- Ayn al-Niser Location in Syria
- Coordinates: 34°50′29″N 36°55′41″E﻿ / ﻿34.841387°N 36.928139°E
- Country: Syria
- Governorate: Homs
- District: Homs
- Subdistrict: Ayn al-Niser
- Elevation: 472 m (1,549 ft)

Population (2004)
- • Total: 604
- Time zone: UTC+3 (EET)
- • Summer (DST): UTC+2 (EEST)

= Ayn al-Niser =

Ayn al-Niser (عين النسر, also spelled Ain al-Nisr or Ayni-Nasir) is a town in central Syria, administratively part of the Homs Governorate, located northeast of Homs. Nearby localities include al-Mishirfeh to the west, Ayn al-Dananir to the northwest, Izz al-Din to the north, al-Mukharram al-Fawqani to the east and Umm al-Amad to the southeast.

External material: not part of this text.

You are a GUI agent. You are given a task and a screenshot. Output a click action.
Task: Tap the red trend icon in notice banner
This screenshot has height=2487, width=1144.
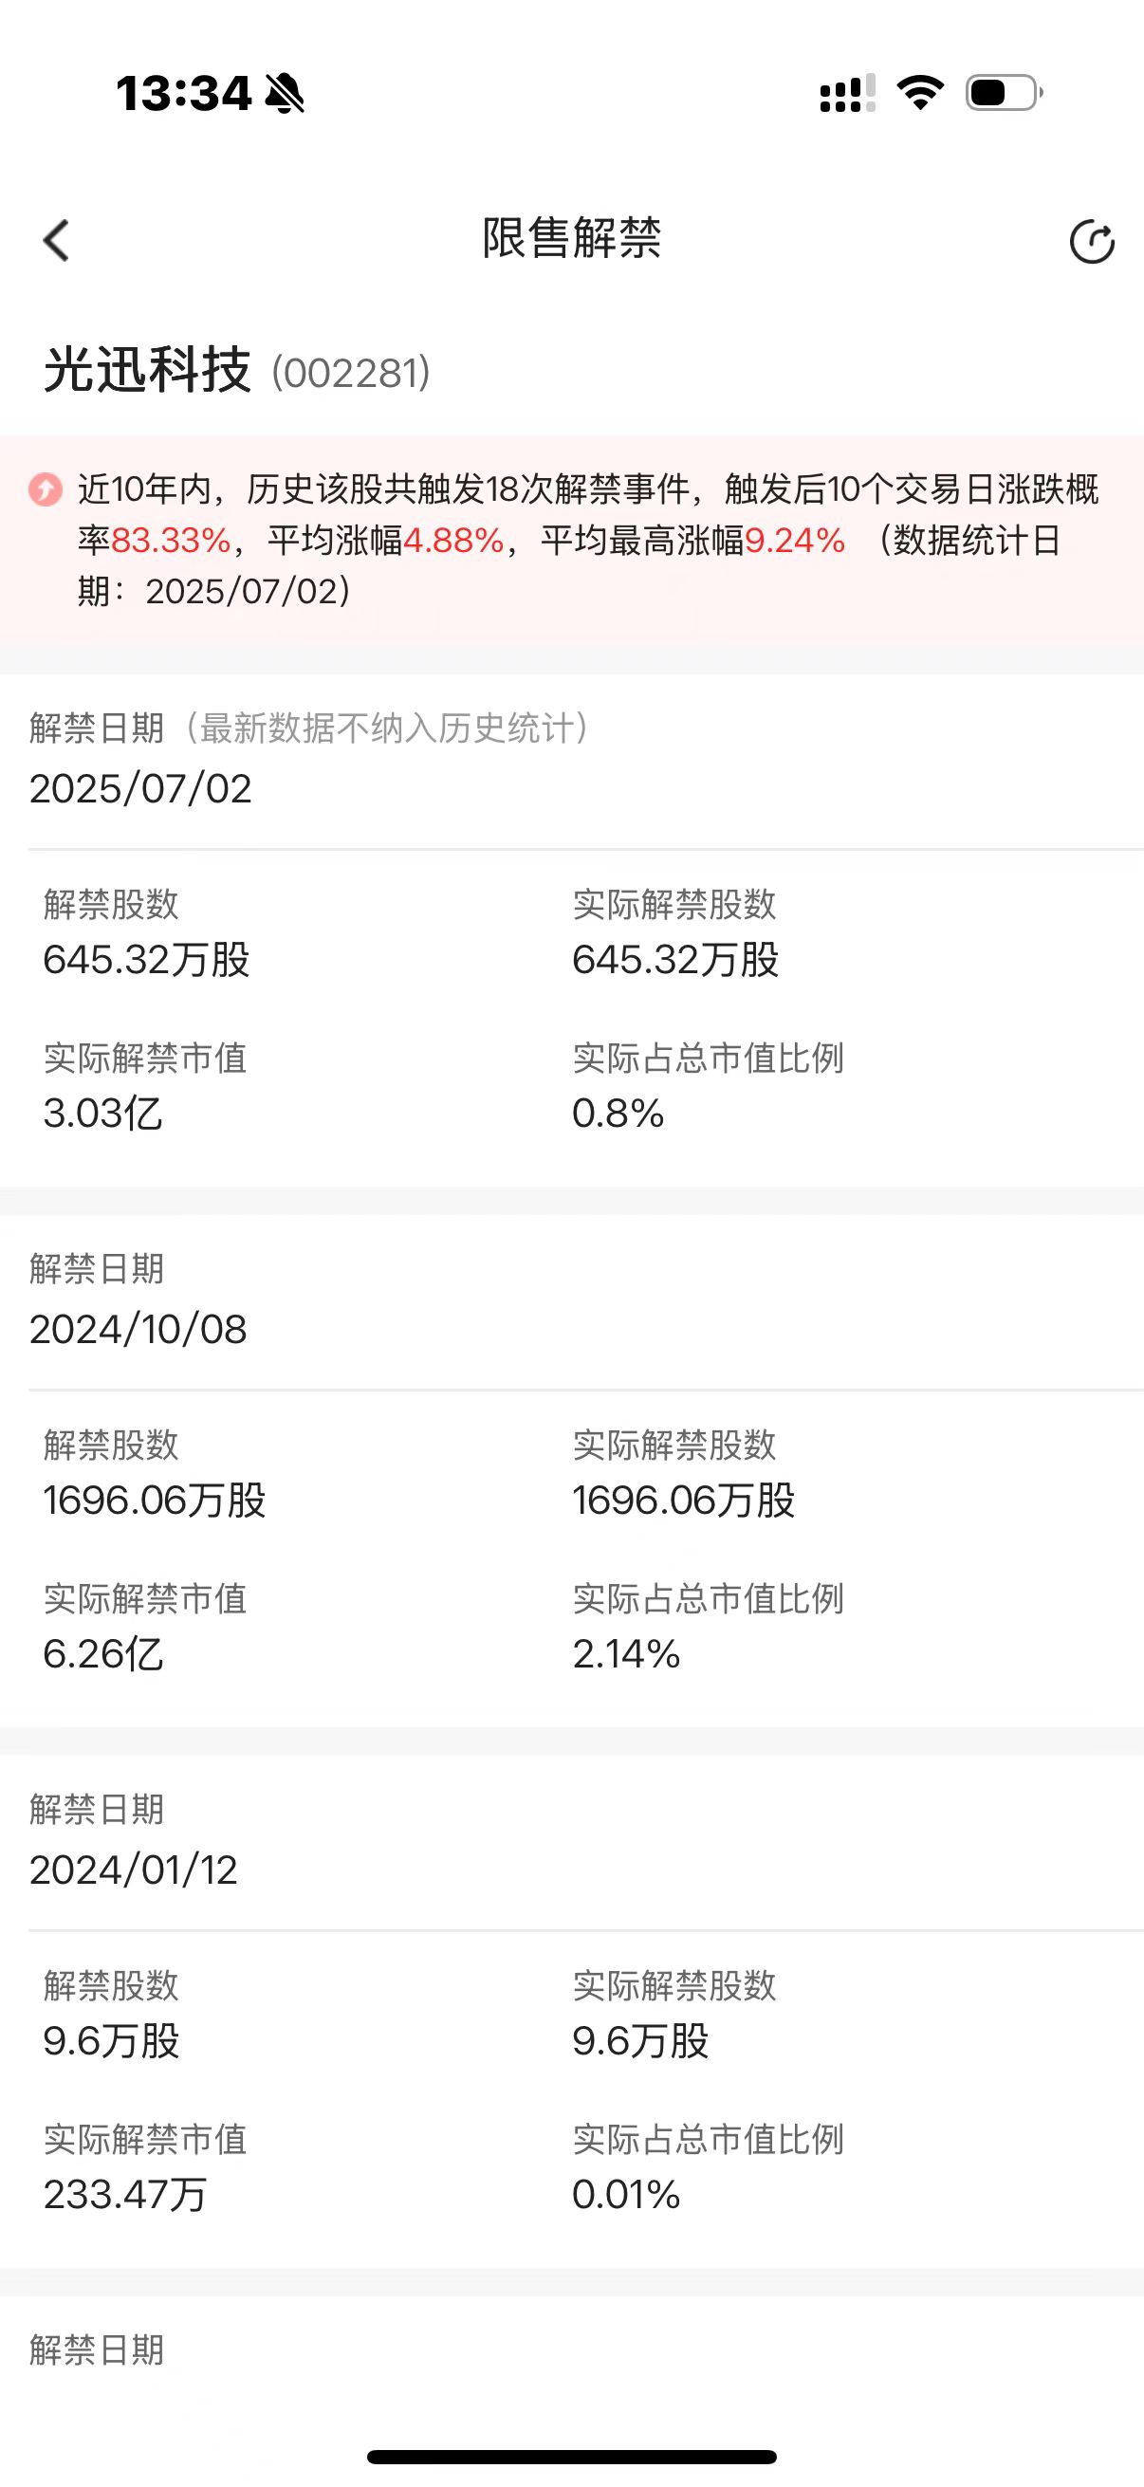[44, 489]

According to the Central Bureau of Statistics (CBS), Ayn al-Niser had a population of 604 in the 2004 census. It is the administrative center and 11th largest locality of the Ayn al-Niser nahiyah ("subdistrict") which consists of 16 localities with a collective population of 30,267. The inhabitants of the village are ethnic Circassians from the Shapsugh, Kabardian and Bzhedug tribes.